Как я скоро выяснил, он оказался единственным, кроме меня, человеком во всем Кембридже, который не только не смотрел «Звездные войны», но принципиально от этого отказывался, скорбел, глумился над культом, который в то лето внезапно вырос вокруг. Оби-Ван Кеноби, Дарт Вейдер и Люк Скайуокер были у всех на устах, будто общеизвестные персонажи из шекспировской пьесы, а R2-D2 и C-3PO косили под мелких шутов и подхалимов-придворных. Для Калажа же они были воплощениями зажравшегося эрзаца.
Поначалу меня к Калажу потянула одна вещь, не имевшая ничего общего с его лукавым шестым чувством, его инстинктами выживания или могучими выплесками, которые непостижимым образом обхватывали вас своими ручищами и душили, пока не превратятся в хохот. Не была это и его псевдоколючая задушевность, которая столь многих отталкивала, а мне казалась до боли родной, потому что заставляла вспомнить те мгновенно складывавшиеся дружбы, когда оскорбление в адрес его мамы, а вслед за ним – еще одно, в адрес моей, способно было сблизить двух десятилеток на всю жизнь.
Возможно, он был двойником подлинного меня, моей примитивной ипостасью, которую я потерял из виду и слущил с себя по ходу жизни в Америке. Мое теневое «я», мой портрет Дориана Грея, мой безумный брат с чердака, мой мистер Хайд, мой совсем, совсем грубый набросок. Я – без маски, без цепей, без поводка, без ретуши: я, ничем не стесненный, я в лохмотьях, я в ярости. Я без книг, без лессировок, без грин-карты. Я с «калашниковым».
Если мне и нравилось его слушать, то не потому, что я принимал на веру или хотя бы ценил все то, что он каждый день нес в кафе «Алжир», а потому, что было в тембре и фразировке его речи нечто такое, что как бы перебирало сваленные в кучу древние обломки, напоминая мне о человеке, которым я, может, и родился, но которым не стал. Если я и не принимал всерьез те инвективы, которые он ежедневно обрушивал на Америку, то лишь потому, что на самом деле поносил он вовсе не Америку, а голос его не был голосом озадаченного жителя Ближнего Востока, который пытается оградить себя от беспощадного Запада. Нет, я слышал там хриплый, с присвистом, угрожающий тембр более древнего извода человечества, более древние способы быть человеком, он ярился, ярился против накатывающей волны нового, которая обликом и поведением схожа с людской расой, а на деле ею не является. Речь тут шла не о столкновении цивилизаций, ценностей или культур; дело было в том, который орган, которую камеру сердца, которое из возлюбленных пяти чувств человечество от себя отсечет, дабы влиться в современность.
Именно поэтому он, по его собственным словам, ненавидел нектарины. По-французски brugnons. Людей якобы нектаризируют: сладость без доброты, все чувства правильные, но не от сердца: их выводят искусственным путем, сшивают из лоскутьев, рождают кесаревым сечением, а не естественным способом, вот и выходит голова что слива, жопа что персик, а яйца размером с изюминки. У нектарина в царстве фруктов ни единого живого родича. Он результат скрещивания.

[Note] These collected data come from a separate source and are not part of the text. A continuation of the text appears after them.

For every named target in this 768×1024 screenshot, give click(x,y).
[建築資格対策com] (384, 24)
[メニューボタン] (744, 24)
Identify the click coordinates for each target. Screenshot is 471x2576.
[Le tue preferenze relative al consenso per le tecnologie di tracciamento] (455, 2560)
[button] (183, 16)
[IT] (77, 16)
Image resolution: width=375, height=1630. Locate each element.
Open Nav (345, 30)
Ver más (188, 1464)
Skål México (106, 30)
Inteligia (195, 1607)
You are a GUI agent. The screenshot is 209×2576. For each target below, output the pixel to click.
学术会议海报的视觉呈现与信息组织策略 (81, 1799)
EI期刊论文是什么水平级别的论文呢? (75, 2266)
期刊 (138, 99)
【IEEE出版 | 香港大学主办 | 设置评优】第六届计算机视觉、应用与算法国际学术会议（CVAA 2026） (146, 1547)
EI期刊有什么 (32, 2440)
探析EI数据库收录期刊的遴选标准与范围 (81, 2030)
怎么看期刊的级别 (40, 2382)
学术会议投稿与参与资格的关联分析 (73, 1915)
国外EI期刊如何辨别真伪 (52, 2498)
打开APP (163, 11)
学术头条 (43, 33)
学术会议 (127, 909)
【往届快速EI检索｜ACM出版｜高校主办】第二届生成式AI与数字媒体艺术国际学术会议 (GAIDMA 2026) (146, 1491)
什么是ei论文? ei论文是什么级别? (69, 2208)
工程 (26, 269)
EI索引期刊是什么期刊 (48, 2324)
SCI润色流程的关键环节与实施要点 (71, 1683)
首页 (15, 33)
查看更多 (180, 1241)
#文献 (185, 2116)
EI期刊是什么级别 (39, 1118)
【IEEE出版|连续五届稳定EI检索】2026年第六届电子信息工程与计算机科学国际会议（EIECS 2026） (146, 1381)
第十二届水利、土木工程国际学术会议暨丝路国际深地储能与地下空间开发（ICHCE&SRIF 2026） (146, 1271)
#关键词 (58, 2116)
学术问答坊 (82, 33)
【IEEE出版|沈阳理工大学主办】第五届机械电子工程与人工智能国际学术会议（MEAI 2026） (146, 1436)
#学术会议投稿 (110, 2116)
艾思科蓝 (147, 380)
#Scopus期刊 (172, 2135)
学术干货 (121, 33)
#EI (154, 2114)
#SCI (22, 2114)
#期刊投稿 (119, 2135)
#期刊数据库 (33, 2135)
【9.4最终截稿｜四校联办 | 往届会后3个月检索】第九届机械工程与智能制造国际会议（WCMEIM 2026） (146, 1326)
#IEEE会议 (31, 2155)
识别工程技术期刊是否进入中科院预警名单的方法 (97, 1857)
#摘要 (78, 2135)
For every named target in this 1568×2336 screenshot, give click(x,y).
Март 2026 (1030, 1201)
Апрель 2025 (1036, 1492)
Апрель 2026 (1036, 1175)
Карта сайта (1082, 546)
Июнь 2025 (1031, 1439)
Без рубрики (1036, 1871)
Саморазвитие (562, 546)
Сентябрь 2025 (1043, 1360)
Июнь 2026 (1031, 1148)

– В смысле, как вот и мы – результаты скрещивания? – спросил я у него как-то в кафе «Алжир», после того как он долго распинался, что у президента Картера, мол, нектариновое лицо, а уж улыбка и подавно. Лицо, согласился я, ну чистый нектарин. Вот только остальные мы разве лучше? Все мы такая же фальшивка, как и прочие, а уж те, кто успел пожить на трех континентах, – чистый результат скрещивания.
– Да, полагаю, вроде нас с тобой, – согласился он. А потом, через миг: – Нет, не как мы с тобой. Нектарин считает себя фруктом. Он понятия не имеет про собственную неестественность и, сколько ты ему это ни доказывай, не согласится. Вот тебе доказательство: он даже способен рожать детей, как вот и роботы смогут рано или поздно рожать детей.
Тут вид у него сделался задумчивый и даже печальный.
– Пока детей не заведешь, вообще не понять, человек ты или нет.
Откуда это у него такие представления?
– А у тебя есть дети? – спросил я.
– Детей у меня нет.
– Ну так? – Я его поддразнивал.
– У меня есть кожа. И только. – И опять, как и в день нашего знакомства, он ущипнул себя за предплечье. – Вот. Вот мое доказательство. Цвет почвы в моей стране, цвет пшеницы. Но, – добавил он, будто по здравом размышлении (он любил дополнять самого себя по здравом размышлении), – я хотел бы завести ребенка.
Все это громким голосом, по-французски, чтобы посильнее заинтриговать женщину, сидевшую за соседним столиком, которая, вероятно, гадала, а она сама-то не нектарин, надеялась, что нет, одновременно пытаясь сообразить, хорош ли этот плут-проповедник в постели в качестве любовника.
В чем, собственно, и заключалась цель всей диатрибы.
При всем при том окончательно и с самого начала нашу дружбу скрепила общая любовь к Франции и французскому языку, а говоря еще точнее – к нашему образу Франции, потому что настоящая Франция нам уже была не больно-то и нужна, равно как и мы ей. Мы лелеяли эту любовь точно постыдную тайну, потому что не могли ее изжить, не доверяли ей, даже не хотели давать ей гордого имени любви. Но она нависала над нашими жизнями, будто краденое и докучное наследство, полученное из детских лет, которые каждый из нас провел в Северной Африке. Возможно, любовь мы испытывали даже не к Франции и не к французской романтике; возможно, Францией мы прозвали отчаянную попытку найти в своей жизни хоть какое-то основание – для нас обоих прошлое оставалось самой надежной подпоркой, а прошлое наше было написано по-французски.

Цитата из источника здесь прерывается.